Reproduce word for word the line holding "Open the hamburger guide menu" and all lines after it in the data, through the end, leaving out pictures.

[Screenshot grounding data]
___
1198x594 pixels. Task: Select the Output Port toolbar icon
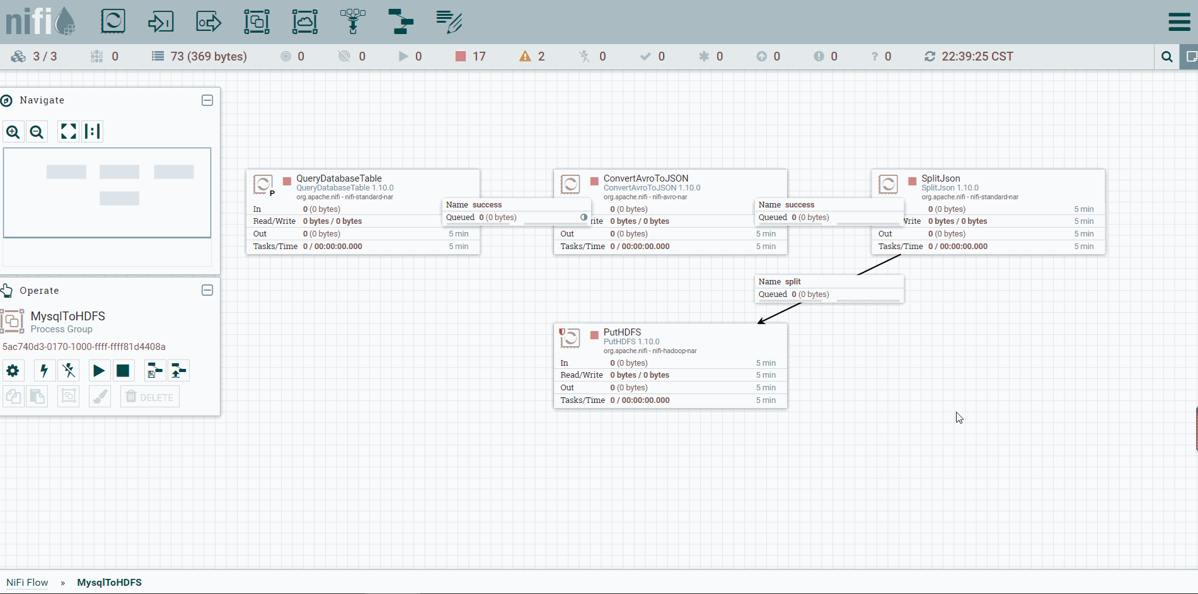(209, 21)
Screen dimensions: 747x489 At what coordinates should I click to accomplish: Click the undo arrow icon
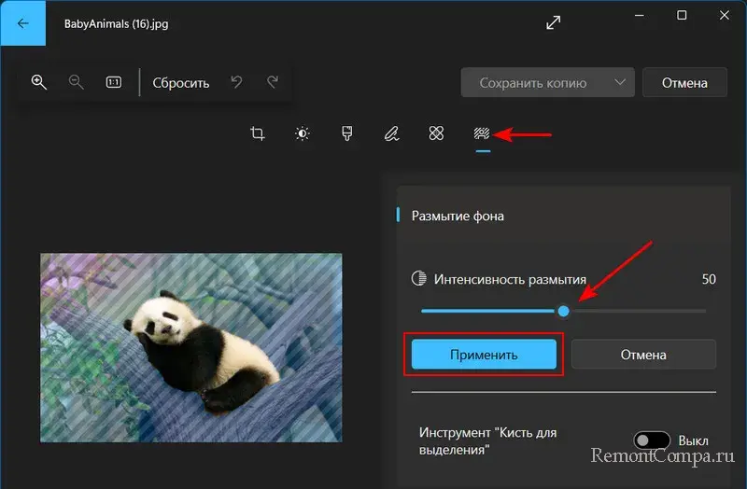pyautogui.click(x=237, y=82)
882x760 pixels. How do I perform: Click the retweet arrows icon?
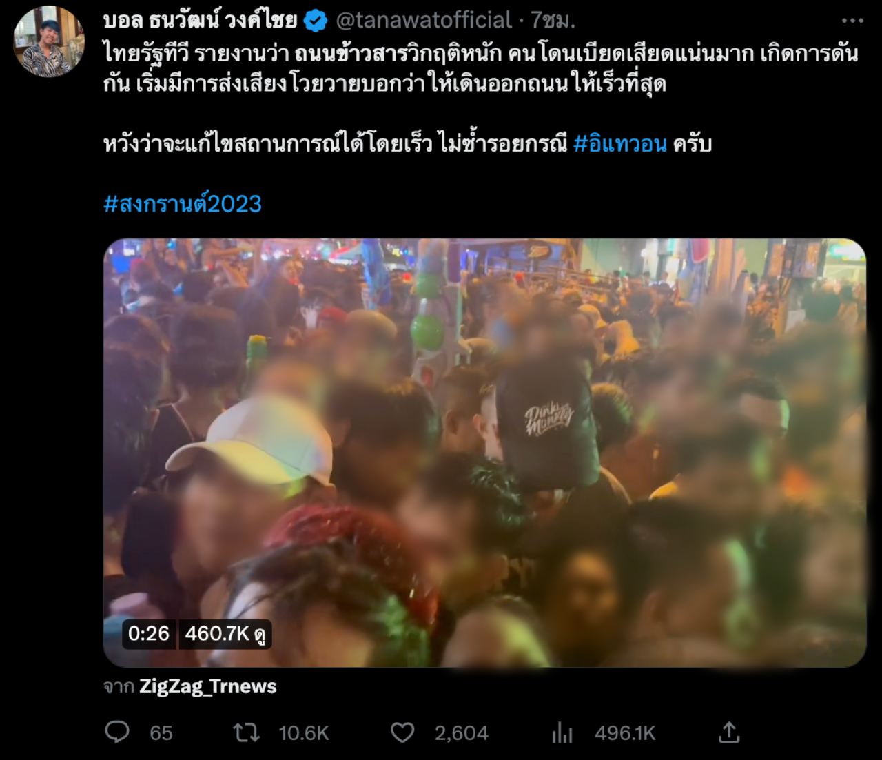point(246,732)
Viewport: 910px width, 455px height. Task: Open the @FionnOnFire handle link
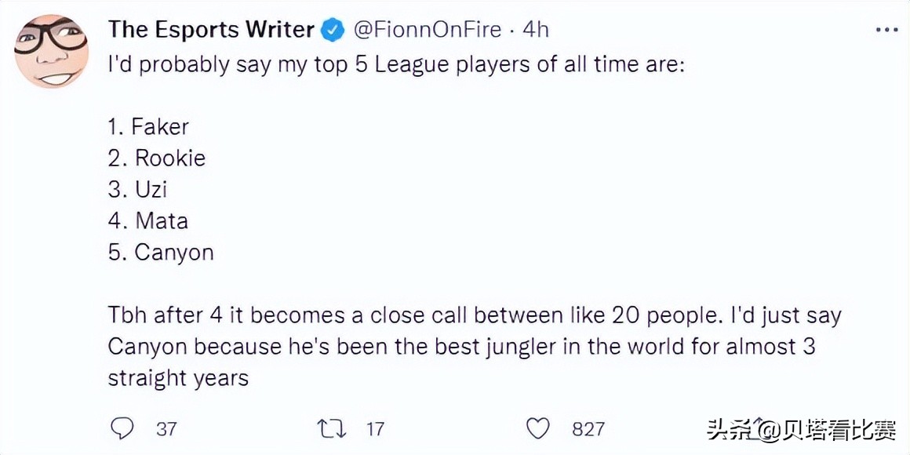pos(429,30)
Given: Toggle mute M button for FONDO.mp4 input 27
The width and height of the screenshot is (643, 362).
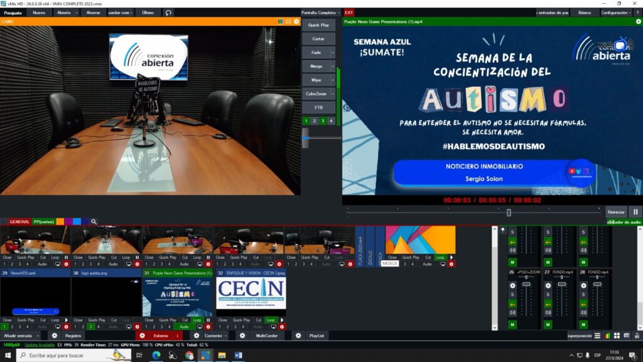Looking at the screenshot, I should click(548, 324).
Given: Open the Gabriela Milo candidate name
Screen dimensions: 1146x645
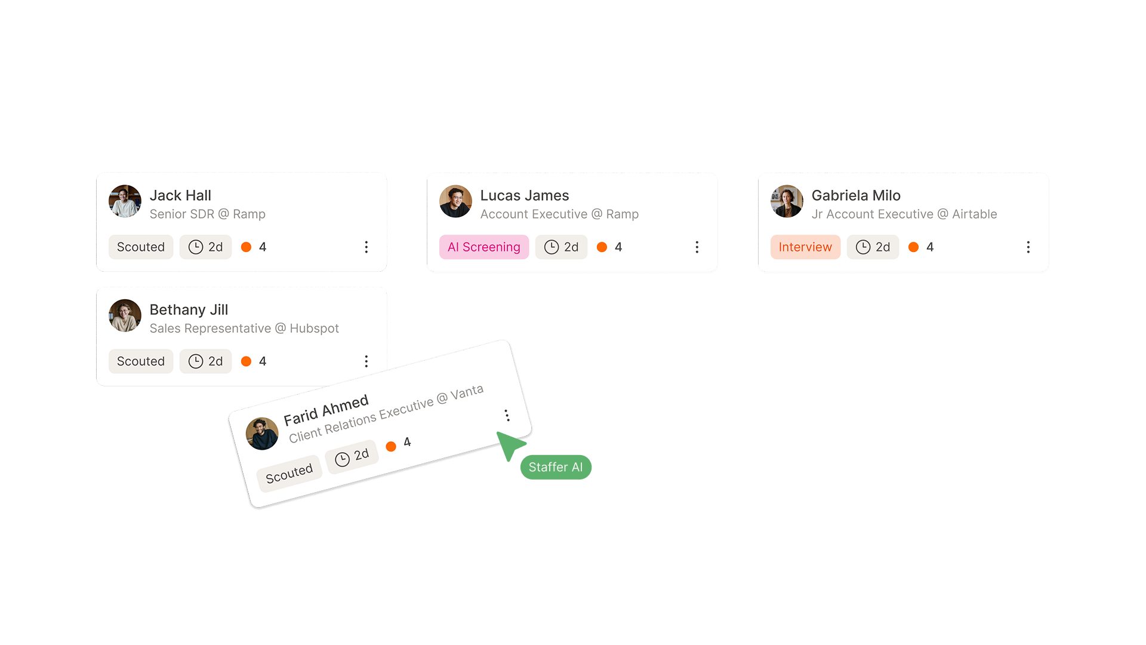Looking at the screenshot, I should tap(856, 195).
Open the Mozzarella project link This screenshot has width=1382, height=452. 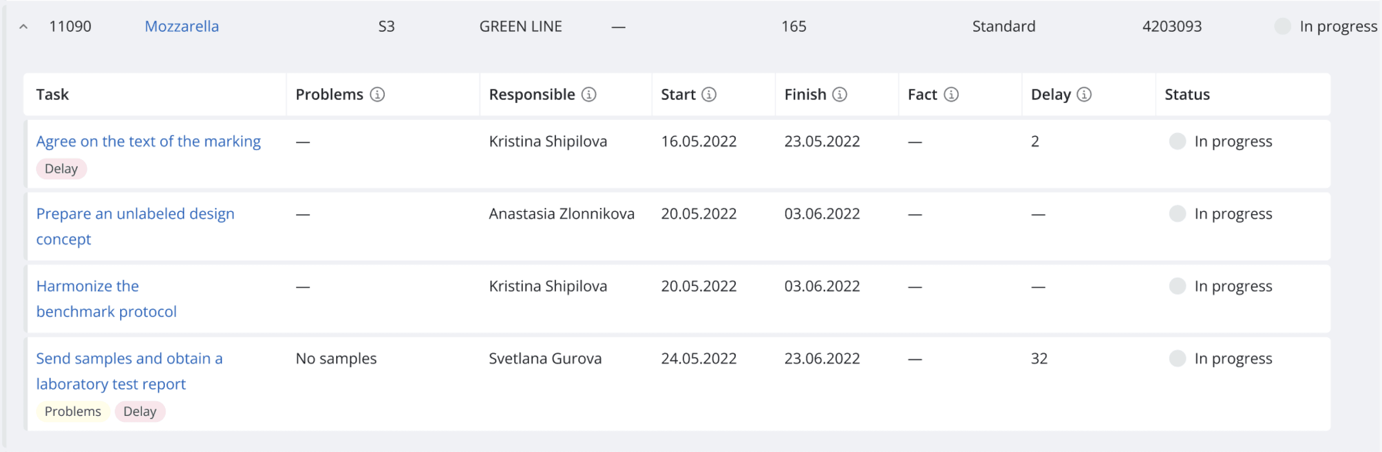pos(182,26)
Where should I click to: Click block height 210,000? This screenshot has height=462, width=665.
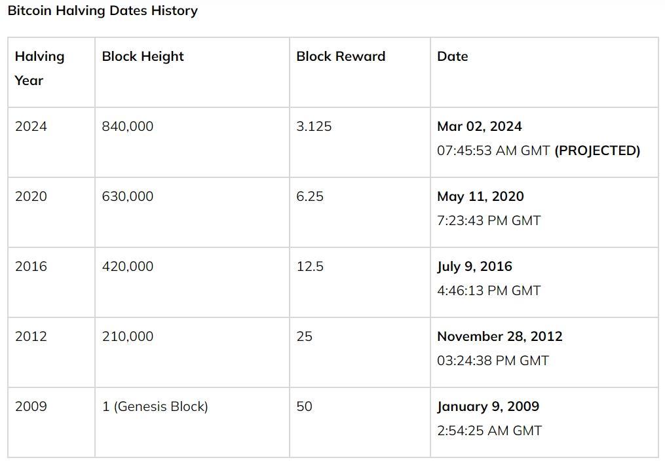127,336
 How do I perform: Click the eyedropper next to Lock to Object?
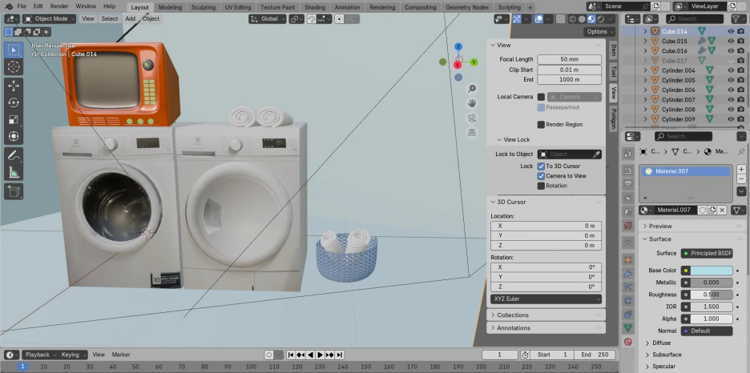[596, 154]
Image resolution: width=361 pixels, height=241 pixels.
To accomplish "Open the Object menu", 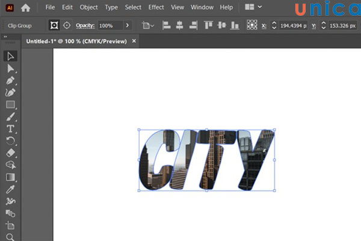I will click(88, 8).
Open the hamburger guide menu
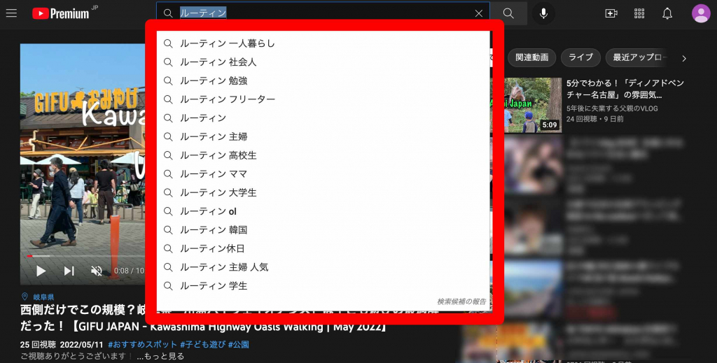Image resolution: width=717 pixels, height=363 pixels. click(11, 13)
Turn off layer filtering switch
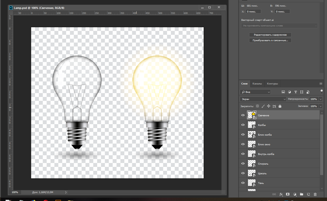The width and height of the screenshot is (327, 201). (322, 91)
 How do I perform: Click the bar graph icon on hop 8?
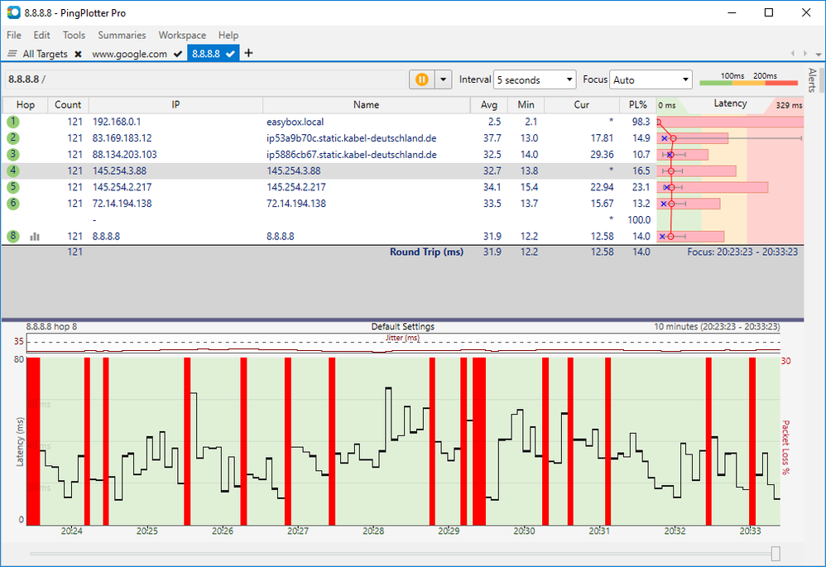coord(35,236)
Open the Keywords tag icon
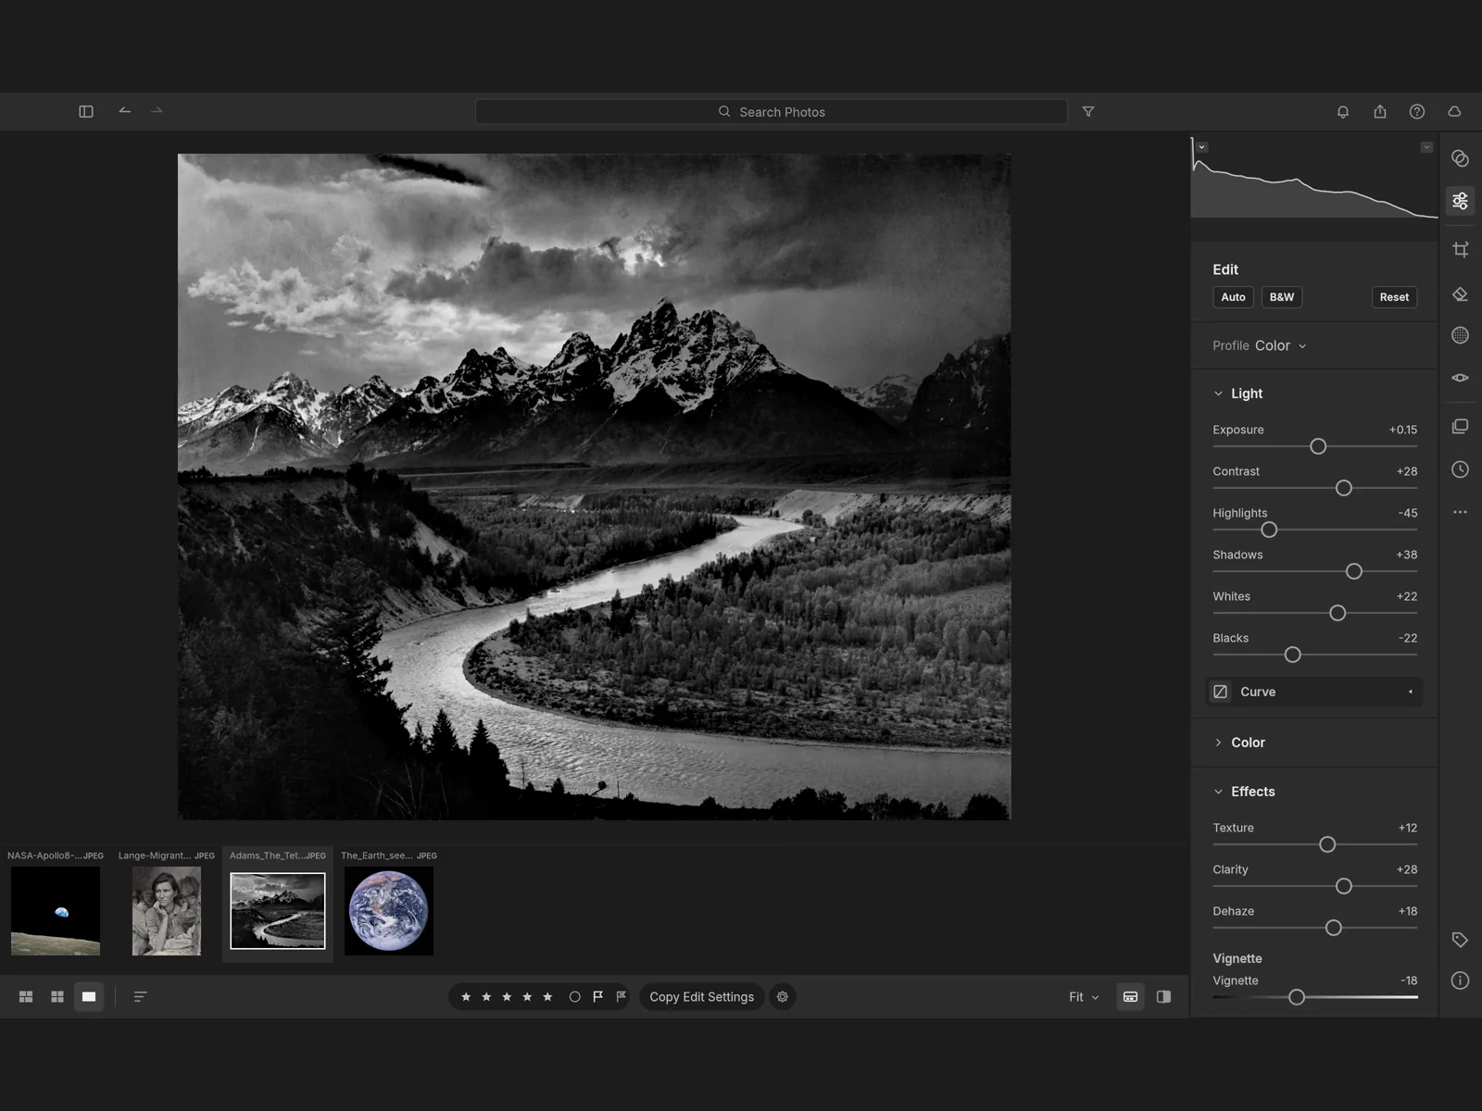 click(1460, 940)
___
Task response
Open the hamburger guide menu
Image resolution: width=717 pixels, height=363 pixels. click(11, 13)
Turn off layer filtering switch
The width and height of the screenshot is (327, 201). (322, 91)
 How do I perform: Click the bar graph icon on hop 8?
coord(35,236)
Open the Keywords tag icon
 click(1460, 940)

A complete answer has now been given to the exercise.